Perhaps it's obsession. If so, it's one I'm perfectly happy to have.

Or I wonder if it's personality. I'm not someone to hold onto the past. I'm always looking to the future, if I'm not actively immersed in the present. But once something is past, it's past. That doesn't just apply to writing projects, but everything.

Hm...

Then what about those people who finish a book and don't move on? Who query endlessly, polish the ms some more, and won't "give up" on it, won't start a new one? Is that merely their basic personality, or can they learn to do differently with ease?

Another great thinky post, Ink.

Anne R. Allen said...

Congrats on reaching that moment. If only we could bottle that high. For me it almost makes up for all the lows later on when I re-read my masterpiece (I like to let it sit a month or so) and realize it needs this...and that...and OMG what was I thinking?

The 1980s film "Romancing the Stone" begins with a scene of Kathleen Turner's romance writer finishing her book in a white heat, typing a triumphant "the end", then taking in her real environment--filthy apartment, scruffy clothes, dead plants and nothing to feed the starving cat. I relate.

Deb Salisbury, Magic Seeker and Mantua-Maker said...

> I would like to write a book on writing someday! It will be just like Stephen King's On Writing.

Oh, no, yours will be far better. You have class and style! I'm looking forward to it.
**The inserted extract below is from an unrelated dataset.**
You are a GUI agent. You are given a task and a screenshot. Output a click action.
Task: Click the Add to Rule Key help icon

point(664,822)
When I write "The End", I feel like I've just started. Revising will take far longer than the first draft. Though with my first three books, I thought I'd written something brilliant - until I reread them. Will I ever consider them finished? Probably not. But I hope to get to the point where an editor won't let me tinker anymore. ;-)

Unknown said...

Congratulations on getting to one possible end.
The process never seems to really end though.
Every time I read anything, whether it is five minutes or five months later, there are always changes I want to make.

Anonymous said...

Thanks for the advice, Bryan. I am terrible at consistent physical exercise as well, so I guess I shouldn't be surprised at not finishing. I'm actually doing better and better, working on this weakness. I think if I keep the idea in mind that it's about consistency and not one grand event, I'll get there. Thanks.

Bryan Russell said...

Anon,

No problem.

Bryan Russell said...

Elaine and Deb,

Oh yes, the compulsion to tinker...

Bryan Russell said...

Anne,

Ha! No wonder my house is a mess. Time for a Spri... well, um, summer cleaning. Okay, I'm late.

Janys said...

For me, I know the first edit is coming quickly, so I bask for a couple of seconds in the joy of knowing I've made it this far. Then I force myself to get up out of my chair instead of writing anything (even the writing journal entry). I also walk around. If I'm living in a house, I walk out in in the yard and sense that. If I don't, I just go around touching things for the sense of anything not keyboard. Linoleum feels good at a time like this.